Salaried employees of any gender at Netflix can take up to one year off at full pay after the birth or adoption of a child. At Salesforce, employees get 26 weeks of paid time off for primary caregivers and 12 weeks for secondary caregivers to bond with a new baby or adopted child. Microsoft announced last month that it would require its contractors with at least 50 employees in the USA to offer at least 12 weeks of leave to workers with substantial assignments at the tech giant.
How much paid leave employees get depends on where they are located. In the USA, Google offers parents who give birth 22 to 24 weeks of paid leave and 12 weeks for parents who don't give birth. Google employees in the U.K. who give birth receive 52 weeks of paid leave, and new parents who don't give birth get 12 weeks.
Corporations that offer longer leaves don't always have cultures that encourage parents to take them.
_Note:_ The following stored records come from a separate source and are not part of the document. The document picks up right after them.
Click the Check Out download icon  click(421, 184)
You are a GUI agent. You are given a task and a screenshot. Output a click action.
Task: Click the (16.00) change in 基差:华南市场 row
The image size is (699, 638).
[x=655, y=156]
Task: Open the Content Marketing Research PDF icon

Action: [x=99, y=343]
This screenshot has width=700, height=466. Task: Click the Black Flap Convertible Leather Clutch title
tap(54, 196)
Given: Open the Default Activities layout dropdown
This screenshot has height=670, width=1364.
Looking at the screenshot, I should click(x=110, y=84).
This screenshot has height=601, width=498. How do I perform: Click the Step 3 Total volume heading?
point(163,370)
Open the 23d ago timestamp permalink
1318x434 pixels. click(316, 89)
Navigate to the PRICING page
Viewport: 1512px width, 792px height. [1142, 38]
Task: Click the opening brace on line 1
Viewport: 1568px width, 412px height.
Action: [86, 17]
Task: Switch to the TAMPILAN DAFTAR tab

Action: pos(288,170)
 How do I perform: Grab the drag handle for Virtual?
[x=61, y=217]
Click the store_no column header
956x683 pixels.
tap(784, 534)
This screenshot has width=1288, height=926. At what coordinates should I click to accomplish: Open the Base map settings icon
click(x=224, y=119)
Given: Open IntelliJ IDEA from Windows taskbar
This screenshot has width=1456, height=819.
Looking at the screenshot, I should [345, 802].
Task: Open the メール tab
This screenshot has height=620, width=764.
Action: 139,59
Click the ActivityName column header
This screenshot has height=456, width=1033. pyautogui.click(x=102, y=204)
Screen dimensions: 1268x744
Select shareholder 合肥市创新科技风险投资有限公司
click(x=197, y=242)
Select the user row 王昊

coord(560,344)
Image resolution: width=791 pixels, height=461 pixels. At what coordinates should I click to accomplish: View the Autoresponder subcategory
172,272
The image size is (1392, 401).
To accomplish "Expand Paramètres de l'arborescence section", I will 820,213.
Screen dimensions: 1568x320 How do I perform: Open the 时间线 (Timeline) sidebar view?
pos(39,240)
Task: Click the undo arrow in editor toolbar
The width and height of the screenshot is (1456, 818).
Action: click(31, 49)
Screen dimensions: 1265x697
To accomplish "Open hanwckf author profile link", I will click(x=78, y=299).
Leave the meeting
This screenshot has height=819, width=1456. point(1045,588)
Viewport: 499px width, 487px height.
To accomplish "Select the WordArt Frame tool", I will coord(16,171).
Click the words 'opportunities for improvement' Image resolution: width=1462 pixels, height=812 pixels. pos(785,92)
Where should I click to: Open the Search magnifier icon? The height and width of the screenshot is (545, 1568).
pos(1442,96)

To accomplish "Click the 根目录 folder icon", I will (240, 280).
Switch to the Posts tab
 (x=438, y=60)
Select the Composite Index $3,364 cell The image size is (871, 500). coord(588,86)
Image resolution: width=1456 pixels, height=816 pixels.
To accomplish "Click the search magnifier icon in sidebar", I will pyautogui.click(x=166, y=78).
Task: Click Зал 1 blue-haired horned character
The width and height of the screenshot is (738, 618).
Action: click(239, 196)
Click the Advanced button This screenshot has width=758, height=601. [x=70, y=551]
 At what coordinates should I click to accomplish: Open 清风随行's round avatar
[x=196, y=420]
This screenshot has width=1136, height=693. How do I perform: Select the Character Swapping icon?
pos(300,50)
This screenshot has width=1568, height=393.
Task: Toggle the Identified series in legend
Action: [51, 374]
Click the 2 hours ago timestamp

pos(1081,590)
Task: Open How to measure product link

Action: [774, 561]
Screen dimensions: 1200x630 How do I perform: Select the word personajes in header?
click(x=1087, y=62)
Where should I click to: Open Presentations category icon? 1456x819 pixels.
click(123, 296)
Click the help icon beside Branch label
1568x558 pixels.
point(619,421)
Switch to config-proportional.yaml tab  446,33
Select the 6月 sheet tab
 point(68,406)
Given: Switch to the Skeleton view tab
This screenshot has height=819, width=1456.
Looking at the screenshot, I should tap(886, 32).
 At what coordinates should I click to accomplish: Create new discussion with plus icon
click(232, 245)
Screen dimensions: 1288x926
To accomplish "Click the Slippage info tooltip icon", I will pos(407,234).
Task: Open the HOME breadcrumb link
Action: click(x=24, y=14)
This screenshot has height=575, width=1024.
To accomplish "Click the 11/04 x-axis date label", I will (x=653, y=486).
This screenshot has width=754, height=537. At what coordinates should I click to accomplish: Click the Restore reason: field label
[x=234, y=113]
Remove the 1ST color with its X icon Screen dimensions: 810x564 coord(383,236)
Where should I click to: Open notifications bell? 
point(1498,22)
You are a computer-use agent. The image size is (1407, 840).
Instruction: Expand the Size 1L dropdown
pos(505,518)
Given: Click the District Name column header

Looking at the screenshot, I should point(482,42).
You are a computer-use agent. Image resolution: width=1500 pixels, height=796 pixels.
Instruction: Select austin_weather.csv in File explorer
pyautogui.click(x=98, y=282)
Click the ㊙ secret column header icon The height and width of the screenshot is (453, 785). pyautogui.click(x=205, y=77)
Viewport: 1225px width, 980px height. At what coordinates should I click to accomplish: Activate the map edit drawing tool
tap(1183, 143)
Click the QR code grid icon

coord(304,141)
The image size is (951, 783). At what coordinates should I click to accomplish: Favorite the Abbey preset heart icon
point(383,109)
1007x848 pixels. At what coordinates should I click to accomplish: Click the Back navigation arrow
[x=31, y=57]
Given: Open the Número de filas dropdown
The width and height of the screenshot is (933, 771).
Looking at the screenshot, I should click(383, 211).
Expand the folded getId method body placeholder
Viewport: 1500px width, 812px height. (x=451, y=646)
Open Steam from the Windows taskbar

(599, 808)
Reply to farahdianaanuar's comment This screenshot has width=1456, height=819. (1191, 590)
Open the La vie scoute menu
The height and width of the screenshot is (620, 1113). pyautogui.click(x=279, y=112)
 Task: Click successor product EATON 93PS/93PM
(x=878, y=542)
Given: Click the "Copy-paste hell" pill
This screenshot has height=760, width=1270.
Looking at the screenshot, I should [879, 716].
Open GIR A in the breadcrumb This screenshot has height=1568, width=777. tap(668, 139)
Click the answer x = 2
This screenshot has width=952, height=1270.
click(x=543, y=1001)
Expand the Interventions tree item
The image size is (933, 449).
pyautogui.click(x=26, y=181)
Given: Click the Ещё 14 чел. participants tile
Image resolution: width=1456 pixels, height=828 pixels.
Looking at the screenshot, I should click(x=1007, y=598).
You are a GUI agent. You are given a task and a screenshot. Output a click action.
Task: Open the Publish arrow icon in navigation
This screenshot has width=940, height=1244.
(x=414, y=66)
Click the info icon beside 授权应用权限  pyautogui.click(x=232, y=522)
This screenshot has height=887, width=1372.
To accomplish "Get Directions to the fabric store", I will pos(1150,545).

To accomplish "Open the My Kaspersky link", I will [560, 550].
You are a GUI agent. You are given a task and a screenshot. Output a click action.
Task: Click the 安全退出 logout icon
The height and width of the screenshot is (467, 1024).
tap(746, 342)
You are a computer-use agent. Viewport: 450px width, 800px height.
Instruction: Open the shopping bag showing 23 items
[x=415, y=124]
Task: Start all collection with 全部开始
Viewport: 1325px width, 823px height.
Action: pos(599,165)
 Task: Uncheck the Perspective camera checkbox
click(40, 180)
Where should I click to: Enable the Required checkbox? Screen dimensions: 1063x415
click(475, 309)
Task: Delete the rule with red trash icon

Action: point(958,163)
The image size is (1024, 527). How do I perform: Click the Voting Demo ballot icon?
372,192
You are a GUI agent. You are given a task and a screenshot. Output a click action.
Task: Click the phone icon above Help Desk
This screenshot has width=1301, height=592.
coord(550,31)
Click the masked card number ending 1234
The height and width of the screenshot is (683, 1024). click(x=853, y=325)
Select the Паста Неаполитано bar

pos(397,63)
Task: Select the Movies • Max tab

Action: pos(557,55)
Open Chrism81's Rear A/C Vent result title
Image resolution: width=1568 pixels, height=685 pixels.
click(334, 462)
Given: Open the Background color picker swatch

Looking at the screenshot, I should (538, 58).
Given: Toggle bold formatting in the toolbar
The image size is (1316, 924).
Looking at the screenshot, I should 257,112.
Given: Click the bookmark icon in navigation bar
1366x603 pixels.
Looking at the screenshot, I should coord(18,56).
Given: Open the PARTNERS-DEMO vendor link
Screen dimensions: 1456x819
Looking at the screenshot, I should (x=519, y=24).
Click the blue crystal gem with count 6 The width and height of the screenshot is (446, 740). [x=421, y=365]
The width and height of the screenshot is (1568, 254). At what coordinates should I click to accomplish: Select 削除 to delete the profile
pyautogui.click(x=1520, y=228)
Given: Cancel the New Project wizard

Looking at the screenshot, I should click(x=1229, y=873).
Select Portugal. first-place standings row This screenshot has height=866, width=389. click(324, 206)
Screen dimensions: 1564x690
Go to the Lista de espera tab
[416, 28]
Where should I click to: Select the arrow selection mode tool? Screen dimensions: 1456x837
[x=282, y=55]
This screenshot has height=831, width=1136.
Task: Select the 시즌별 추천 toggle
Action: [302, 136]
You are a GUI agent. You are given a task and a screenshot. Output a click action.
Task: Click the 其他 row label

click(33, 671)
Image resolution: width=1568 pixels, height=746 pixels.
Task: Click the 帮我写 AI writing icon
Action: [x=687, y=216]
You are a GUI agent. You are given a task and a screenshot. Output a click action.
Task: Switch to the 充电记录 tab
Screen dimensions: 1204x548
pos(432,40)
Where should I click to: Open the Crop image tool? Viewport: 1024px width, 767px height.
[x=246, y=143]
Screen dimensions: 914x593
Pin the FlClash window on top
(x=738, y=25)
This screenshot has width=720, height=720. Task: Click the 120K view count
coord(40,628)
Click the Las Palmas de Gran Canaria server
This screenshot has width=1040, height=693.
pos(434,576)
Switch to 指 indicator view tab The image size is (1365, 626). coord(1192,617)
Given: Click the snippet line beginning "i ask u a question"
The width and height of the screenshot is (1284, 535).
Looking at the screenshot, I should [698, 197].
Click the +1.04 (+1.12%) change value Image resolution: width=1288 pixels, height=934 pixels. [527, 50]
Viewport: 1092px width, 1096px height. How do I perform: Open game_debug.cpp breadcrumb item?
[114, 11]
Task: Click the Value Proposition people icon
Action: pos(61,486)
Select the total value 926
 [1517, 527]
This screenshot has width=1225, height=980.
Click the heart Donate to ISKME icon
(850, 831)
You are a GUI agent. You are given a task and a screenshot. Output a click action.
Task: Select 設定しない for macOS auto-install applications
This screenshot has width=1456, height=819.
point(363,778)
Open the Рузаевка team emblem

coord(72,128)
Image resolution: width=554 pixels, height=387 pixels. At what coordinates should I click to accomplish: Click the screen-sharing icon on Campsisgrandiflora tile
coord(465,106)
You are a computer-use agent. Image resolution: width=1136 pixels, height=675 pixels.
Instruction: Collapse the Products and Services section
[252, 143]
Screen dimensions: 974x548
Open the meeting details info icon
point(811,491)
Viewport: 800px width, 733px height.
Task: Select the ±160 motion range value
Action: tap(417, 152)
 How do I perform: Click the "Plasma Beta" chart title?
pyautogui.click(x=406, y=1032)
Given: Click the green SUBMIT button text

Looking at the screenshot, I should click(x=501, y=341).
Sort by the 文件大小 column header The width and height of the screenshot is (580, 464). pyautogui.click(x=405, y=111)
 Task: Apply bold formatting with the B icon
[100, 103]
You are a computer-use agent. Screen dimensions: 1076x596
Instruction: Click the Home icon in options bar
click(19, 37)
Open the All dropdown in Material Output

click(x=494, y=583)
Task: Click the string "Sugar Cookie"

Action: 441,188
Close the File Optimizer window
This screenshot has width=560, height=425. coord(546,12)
"I talk to a lot of women who work in tech, and there's so much frustration with this conflict between the promise and the reality of being a working parent," Bethell said.
Facebook, which faces crises on multiple fronts amid the spread of false news, hate speech and foreign election interference, is growing at a breakneck pace. Some working mothers with supportive managers are able to negotiate more flexible work schedules, but much depends on the job and the team, prompting some Facebook moms to leave the company.
It's not just the demanding hours. Soaring housing prices near Facebook's Silicon Valley headquarters force employees into lengthy commutes that extend their workday by as much as four hours.
The 40-mile trek from Berkeley to Menlo Park ran one hour and forty minutes each way for Khuner and was one critical factor in making what she says was the hardest decision of her life: choosing between her dream job and her child.
Khuner, who was pregnant when Facebook hired her and read "Lean In" while on leave, told fellow employees about her decision to walk away from Facebook on an internal message board. "I wrote: I love this place and I know that we can do things that people never thought possible and this is a problem we can solve," she says.
In the ensuing discussion, Sandberg explained that Facebook management could not give working parents more flexibility without putting too much strain on other employees. Khuner, her baby sleeping on her chest, attended a weekly Q&A with Facebook staffers, where she says Zuckerberg told her he would like to offer more options for working parents but couldn't yet.
Some Facebook moms agreed. "I am here to hustle, and so are the people around me," one wrote in the Facebook group for moms in tech. "Given that's where the culture is coming from, I'm not surprised it's hard for them to add in part-time jobs. ... I think the problem is not the lack of Facebook workplace policies but the lack of longer leave in the U.S. for all parents."
Khuner's post to her fellow Facebook employees drew thousands of reactions and hundreds of comments. A few employees were critical, pointing out that Facebook offers far more than other companies and industries, but others, even some who did not have children, rallied behind her.
"Thank you for sharing, as I literally tear up at my desk. This captured so many of my fears and anxieties as a new female employee," wrote one woman.
"I finally feel like I'm not the only one facing this problem," wrote the mother of a 7-week-old baby.